Court Opinion

ID: 8634095
Source: CourtListenerOpinion
Date Created: 2022-11-24 19:42:20.59251+00
Date Added: 2024-06-11T16:55:52.323302
License: Public Domain

BLATCHFORD, District Judge.
In this case, the oath of the bankrupt required by the '29th section of the act was subscribed and taken on the 3d of December, 1868. Specifications in opposition to his discharge were filed on the 4th of January, 1869, by a credit- or, alleging, among other things, wilful false swearing in the affidavits annexed to his petition and schedules, in certain particulars. The case then came before me and was ordered to stand for hearing on the specifications, with leave to take testimony. On the 19th of January, 1869, the creditor withdrew in writing his appearance in opposition and the specifications. No new oath of the bankrupt under section 29 is presented.
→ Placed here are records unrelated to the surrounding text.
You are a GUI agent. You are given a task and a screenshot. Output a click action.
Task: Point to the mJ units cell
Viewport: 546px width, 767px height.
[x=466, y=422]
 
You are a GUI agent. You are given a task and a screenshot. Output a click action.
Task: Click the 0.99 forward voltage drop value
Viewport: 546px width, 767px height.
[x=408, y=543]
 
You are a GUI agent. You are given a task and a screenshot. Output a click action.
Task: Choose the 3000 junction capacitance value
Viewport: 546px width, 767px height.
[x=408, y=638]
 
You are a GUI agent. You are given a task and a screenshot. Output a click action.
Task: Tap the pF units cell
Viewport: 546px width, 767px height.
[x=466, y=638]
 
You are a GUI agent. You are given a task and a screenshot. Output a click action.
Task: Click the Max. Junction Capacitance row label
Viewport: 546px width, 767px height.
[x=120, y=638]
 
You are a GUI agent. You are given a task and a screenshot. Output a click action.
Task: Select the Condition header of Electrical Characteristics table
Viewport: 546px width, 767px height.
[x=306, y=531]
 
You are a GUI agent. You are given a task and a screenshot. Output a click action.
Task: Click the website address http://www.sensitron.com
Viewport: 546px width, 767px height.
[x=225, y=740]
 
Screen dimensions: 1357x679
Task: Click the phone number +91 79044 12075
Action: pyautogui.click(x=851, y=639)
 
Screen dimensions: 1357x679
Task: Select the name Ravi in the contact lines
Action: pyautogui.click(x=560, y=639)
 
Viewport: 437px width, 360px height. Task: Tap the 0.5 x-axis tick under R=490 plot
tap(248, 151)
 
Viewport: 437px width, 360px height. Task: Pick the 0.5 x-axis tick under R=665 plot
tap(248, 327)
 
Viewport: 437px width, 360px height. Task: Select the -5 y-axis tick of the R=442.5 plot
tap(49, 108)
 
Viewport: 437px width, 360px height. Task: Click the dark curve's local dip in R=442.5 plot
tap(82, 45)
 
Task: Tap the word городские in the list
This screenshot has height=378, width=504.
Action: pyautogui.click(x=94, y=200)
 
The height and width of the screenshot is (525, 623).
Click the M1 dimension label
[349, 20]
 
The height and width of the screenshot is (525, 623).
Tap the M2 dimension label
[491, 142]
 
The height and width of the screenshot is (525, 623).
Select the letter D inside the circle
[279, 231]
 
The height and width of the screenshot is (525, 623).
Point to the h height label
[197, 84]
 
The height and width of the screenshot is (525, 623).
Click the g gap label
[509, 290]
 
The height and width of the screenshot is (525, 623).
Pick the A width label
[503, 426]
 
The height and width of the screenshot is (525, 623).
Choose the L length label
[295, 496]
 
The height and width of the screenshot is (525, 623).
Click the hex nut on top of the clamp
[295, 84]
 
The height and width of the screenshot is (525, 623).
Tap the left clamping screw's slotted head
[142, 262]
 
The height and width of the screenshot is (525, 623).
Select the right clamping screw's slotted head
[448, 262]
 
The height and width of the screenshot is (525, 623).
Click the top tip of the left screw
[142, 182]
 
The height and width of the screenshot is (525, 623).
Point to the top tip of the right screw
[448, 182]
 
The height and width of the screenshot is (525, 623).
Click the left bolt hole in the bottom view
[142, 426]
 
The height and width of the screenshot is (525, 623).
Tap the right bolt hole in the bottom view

I think, in view of the fact that the 29th section specifies as a ground for withholding a discharge, that the bankrupt, or some person in his behalf, has procured the assent of a creditor to the discharge, or influenced the action of a creditor, at some stage of the proceedings, by a pecuniary consideration or obligation, and that the same ground is made, by section 34, a ground for setting aside and annulling the discharge after it is granted, that, in this case, and in all cases where specifications such as those in this case are put in and are afterwards withdrawn, the oath of the bankrupt required by section 29 ought to be subscribed and taken after the withdrawal. A decision in this case is, therefore, suspended, to allow the defect to be supplied.